Geoffrey Ziezulewicz

Following the completion of its record-setting Campaign Minnesota fund-raising drive, the University of Minnesota Foundation paid several hundred thousand dollars in bonuses to its top administrators.

According to University records, foundation President and CEO Gerald Fischer received a $125,000 bonus for his work on Campaign Minnesota, in addition to a $62,500 annual bonus.

The Campaign Minnesota bonuses were for staying with the foundation during the seven-year initiative.

Fischer’s base salary is $250,000 for fiscal year 2004, which began in July.

Campaign director Judy Kirk received a performance and retention bonus of $101,000, half of her $202,000 base salary. She also received a $20,200 annual bonus.

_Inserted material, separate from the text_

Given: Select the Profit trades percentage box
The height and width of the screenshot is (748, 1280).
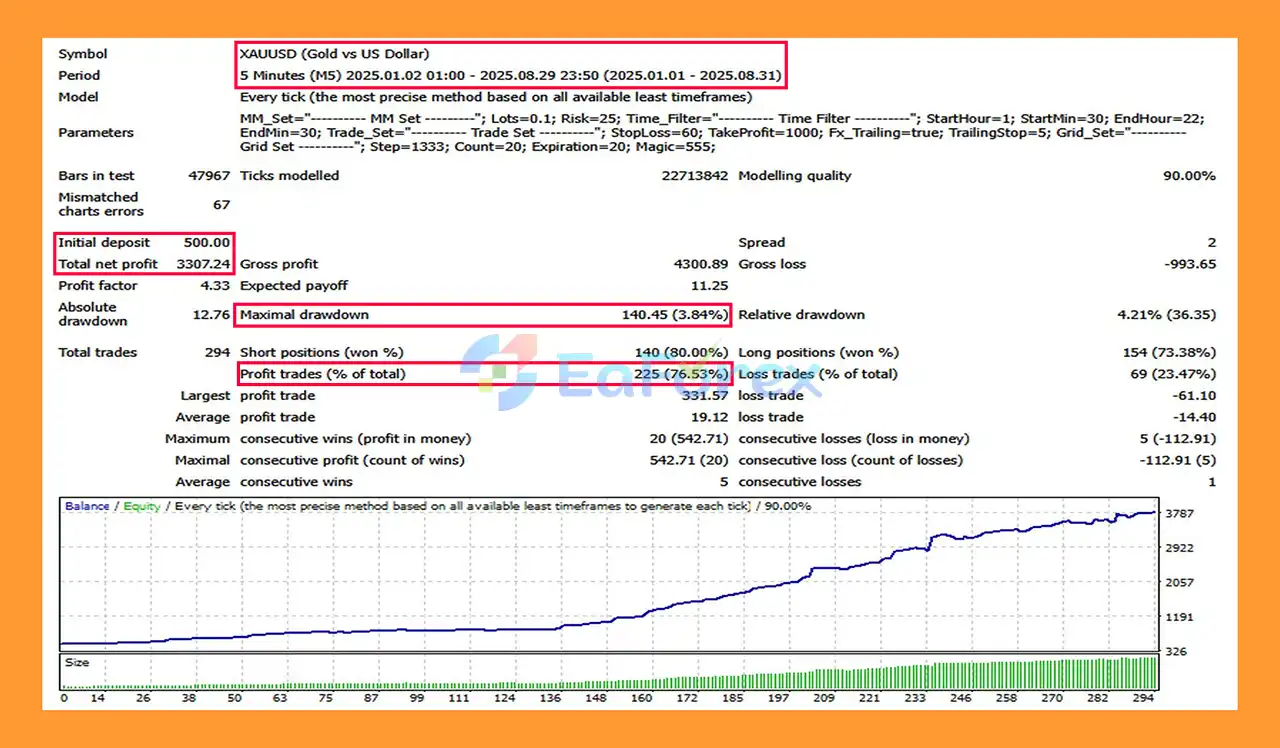Looking at the screenshot, I should point(483,374).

The Minnesota Medical Foundation, the fund-raising arm that

focused on medical and public health fund raising during Campaign Minnesota, awarded medical foundation President Bradford Choate a performance incentive of $150,000 in addition to his $217,000 base salary for fiscal year 2004.

University spokeswoman Amy Phenix said the long-term incentive plan was approved in 1999, and the bonus money was paid out this last summer.

The University of Minnesota Foundation is an independent entity, said Linda Berg, campaign director for Campaign Minnesota. The bonuses came from revenue generated by the foundation, she said, not University funds. The foundation primarily generates revenue by charging a 0.75 percent management fee on the $785 million worth of endowments the foundation manages.

Roughly half the revenue generated by the foundation comes from this endowment fee, Berg said.

The rest of the incentive money came from the revenue of nondonor funds that were invested by the foundation. No investment was made with University or donor money, she said.

Thirty percent of the base salaries and fringe benefits of foundation administrators are paid by the University, she said. The foundation picks up the remaining 70 percent.

Don Wright, foundation member and former chairman of the foundation’s board of trustees, said the bonuses given to administrators who met their fund-raising goals are a standard practice in nonprofit fund raising.

It is not “extra money,” Wright said.

Such compensation and incentive packages are necessary to retain people. Other organizations could potentially raid the foundation’s talent, he said, so such incentives are needed to stay competitive and ensure loyalty.

Wright said a compensation component for completing a fund-raiser’s goals is a common tool for ensuring administrator loyalty and effort.

Tony Poderis, a fund-raising consultant from Cleveland, Ohio, said giving fund-raisers commission or bonuses based on the amount of money raised has negative consequences for a nonprofit institution.

“If any university is paying bonuses to their staff, they’re making a big mistake,” Poderis said.

When fund-raisers receive contingent pay, the charitable mission can become secondary to self-gain and donor trust can be damaged, according to an article Poderis wrote and posted on his Web site.

According to the Association of Fundraising Professionals’ Code of Ethics Principles and Standards of Professional Practice, which is on the organization’s Web site, members should not accept performance-based compensation. The Virginia-based association has 26,000 members.